Vécu

En haut lieu

26 Aoû. 2026 • 17:00
par
Un cycliste très amateur
© EI

Il est de ces dates ou de ces lieux de la grande Histoire qui évoquent forcément quelque chose. Exemple très souvent cité par ceux qui ont eu la chance de le vivre : chacun se rappelle où il était le 21 juillet 1969 au moment des premiers pas de Neil Armstrong sur la Lune.

Autre exemple plus sportif (et plus terre à terre ...), nous nous souvenons tous pour la plupart où nous nous trouvions le 12 juillet 1998 lors de la victoire de l'Equipe de France de football sur le Brésil en finale de la Coupe du Monde, pour accrocher une première étoile sur le maillot bleu.

En ce qui concerne le sport, et si les ballons ronds et ovales font avant tout partie de ma culture, il est un moment qui m'a marqué sur le Tour de France : l'étape d'Arcalis en 1997.

D'une, l'Andorre possède une place à part en ce qui me concerne. De deux, la démonstration de force d'un « panzer » allemand dénommé Jan Ullrich m'avait impressionné sur ces pentes, pas nécessairement les plus compliquées au niveau des pourcentages, mais placées en final d'une étape marathon de 250 km.

A cet instant, la claque est sportive. Elle deviendra bien moins reluisante quelques années plus tard, lorsque le vainqueur de ce Tour 1997 avouera, comme plusieurs de ses collègues de l'époque, être passé par la case dopage.

Depuis, cette ascension du coureur de la Deutsche Telekom, maillot de champion d'Allemagne sur les épaules, a toutefois toujours gardé une certaine aura. Connaissant le coin plutôt l'hiver, la possibilité de s'attaquer sur un vélo de route à cette montée avait dès lors une résonance particulière.

 

Des watts, quels watts ?

Depuis Ordino où apparait l'attaque du col, c'est long, très long. 18 km, sans compter ceux « d'échauffement » depuis Andorre-la-Vieille. Par chance, la météo est parfaite. Jusqu'à El Serrat, rien de bien difficile et les panneaux d'avancée su succèdent.

Vers la sortie de ce dernier village avant la station de ski, d'un coup, les pourcentages grimpent sérieusement. C'est à cet endroit que Jan Ullrich avait fait péter la course, et avait clairement gagné le Tour 1997. 

Ca tire dans les jambes, mais le tempo choisi depuis le départ se maintient. Rouler en regardant un compteur de watt, de fréquence cardiaque ... NON MERCI. Je préfère m'en tenir aux sensations. Et en passant dans cette cassure, je ne cache pas avoir revu dans ma tête l'attaque d'Ullrich ... mais sans pouvoir accélérer !

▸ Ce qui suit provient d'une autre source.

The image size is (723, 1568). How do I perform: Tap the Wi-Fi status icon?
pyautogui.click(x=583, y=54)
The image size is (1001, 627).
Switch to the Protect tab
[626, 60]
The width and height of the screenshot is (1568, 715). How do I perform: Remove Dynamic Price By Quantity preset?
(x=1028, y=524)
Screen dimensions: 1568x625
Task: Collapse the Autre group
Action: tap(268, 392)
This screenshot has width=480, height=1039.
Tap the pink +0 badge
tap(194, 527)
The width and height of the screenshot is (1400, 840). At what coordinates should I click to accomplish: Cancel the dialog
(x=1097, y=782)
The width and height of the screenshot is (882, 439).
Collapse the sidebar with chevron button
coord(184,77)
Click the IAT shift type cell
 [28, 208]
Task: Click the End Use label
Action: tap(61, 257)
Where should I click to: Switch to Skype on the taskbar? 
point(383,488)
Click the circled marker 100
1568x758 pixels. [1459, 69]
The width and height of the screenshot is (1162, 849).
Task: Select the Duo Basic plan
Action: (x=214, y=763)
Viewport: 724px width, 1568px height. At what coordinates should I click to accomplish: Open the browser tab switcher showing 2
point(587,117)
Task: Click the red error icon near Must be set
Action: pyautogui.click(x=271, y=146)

Après le paravalanche et le changement de versant, arrivée sur le tunnel avant la station et la déco Tour de France. Petite pause et reprise des débats pour les quatre derniers kilomètres, où Laurent part terminer en solo, pendant que je module l'effort pour conclure.

Mais j'ai atteint, à titre personnel et non au regard de l'Histoire bien évidemment, ce que Cédric Gras mentionne dans l'excellent Berezina de Sylvain Tesson comme un « haut lieu » : un endroit qui convoque un souvenir. Haut lieu, tant sur l'altitude que sur ce que cette montée a toujours évoqué me concernant.